Required task
Please edit the records from the line with "The width and height of the screenshot is (1568, 425)." up to and including the line with "Action: pos(248,241)", replacing "Keyword" with "Title" and leaving everything else unchanged. Give back only those lines.

Records shown

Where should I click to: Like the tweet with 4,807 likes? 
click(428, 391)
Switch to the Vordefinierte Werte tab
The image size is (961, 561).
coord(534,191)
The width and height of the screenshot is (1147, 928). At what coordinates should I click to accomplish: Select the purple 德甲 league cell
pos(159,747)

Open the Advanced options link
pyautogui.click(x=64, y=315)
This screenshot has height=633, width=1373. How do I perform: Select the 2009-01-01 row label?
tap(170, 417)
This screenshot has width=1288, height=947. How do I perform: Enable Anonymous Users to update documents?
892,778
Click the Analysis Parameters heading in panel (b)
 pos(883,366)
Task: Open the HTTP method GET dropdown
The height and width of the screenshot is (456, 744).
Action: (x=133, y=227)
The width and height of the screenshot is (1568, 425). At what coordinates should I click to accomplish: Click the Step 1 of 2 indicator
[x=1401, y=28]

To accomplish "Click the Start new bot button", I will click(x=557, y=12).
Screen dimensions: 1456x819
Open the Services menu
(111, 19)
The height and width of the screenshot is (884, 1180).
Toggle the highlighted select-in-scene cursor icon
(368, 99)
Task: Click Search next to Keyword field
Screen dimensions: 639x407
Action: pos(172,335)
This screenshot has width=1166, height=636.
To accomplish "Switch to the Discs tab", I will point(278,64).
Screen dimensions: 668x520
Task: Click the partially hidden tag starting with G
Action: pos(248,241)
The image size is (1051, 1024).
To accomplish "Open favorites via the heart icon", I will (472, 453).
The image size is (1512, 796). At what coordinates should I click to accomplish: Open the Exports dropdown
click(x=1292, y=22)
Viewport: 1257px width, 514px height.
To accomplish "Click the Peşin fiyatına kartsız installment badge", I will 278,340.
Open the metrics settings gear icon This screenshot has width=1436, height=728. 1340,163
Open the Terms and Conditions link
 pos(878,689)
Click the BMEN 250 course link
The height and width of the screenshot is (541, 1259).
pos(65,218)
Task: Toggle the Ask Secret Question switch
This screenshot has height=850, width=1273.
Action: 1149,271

Written solution
The width and height of the screenshot is (1568, 425). At what coordinates should I click to accomplish: Click the Step 1 of 2 indicator
[x=1401, y=28]

To accomplish "Click the Start new bot button", I will click(x=557, y=12).
Screen dimensions: 1456x819
Open the Services menu
(111, 19)
The height and width of the screenshot is (884, 1180).
Toggle the highlighted select-in-scene cursor icon
(368, 99)
Task: Click Search next to Title field
Screen dimensions: 639x407
Action: pos(172,335)
This screenshot has width=1166, height=636.
To accomplish "Switch to the Discs tab", I will point(278,64).
Screen dimensions: 668x520
Task: Click the partially hidden tag starting with G
Action: pos(248,241)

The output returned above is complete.